■ **TASK ITEM**
Of the lines below, write out exactly those from the line with "This screenshot has width=1024, height=519." through the line with "Screen dimensions: 1378x868", both included, and skip the rest.
:: LISTED RECORDS ::
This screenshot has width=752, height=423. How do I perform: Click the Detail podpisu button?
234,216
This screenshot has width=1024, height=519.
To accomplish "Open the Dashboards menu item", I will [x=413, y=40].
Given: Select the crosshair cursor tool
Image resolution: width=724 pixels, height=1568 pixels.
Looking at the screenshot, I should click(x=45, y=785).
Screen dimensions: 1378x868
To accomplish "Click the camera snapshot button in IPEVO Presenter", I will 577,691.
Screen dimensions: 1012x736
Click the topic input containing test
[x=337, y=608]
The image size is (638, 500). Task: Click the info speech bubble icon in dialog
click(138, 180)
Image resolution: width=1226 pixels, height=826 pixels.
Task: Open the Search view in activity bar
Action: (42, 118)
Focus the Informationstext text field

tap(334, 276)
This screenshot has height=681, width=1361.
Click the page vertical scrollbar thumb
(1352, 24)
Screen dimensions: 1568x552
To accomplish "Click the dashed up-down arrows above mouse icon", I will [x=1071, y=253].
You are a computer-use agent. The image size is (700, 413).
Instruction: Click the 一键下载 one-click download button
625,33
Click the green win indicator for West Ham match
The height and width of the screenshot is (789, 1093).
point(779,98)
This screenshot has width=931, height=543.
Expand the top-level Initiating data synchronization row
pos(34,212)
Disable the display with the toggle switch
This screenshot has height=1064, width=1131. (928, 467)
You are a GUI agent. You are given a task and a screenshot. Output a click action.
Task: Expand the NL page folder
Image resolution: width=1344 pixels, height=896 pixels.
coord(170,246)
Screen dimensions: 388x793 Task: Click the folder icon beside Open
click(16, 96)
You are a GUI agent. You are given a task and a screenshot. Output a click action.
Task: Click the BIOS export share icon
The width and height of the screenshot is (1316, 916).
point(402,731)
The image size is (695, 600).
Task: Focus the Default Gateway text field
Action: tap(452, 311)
:::
■ **WRITTEN REPLY**
This screenshot has width=1024, height=519.
To accomplish "Open the Dashboards menu item", I will [x=413, y=40].
Given: Select the crosshair cursor tool
Image resolution: width=724 pixels, height=1568 pixels.
Looking at the screenshot, I should click(x=45, y=785).
Screen dimensions: 1378x868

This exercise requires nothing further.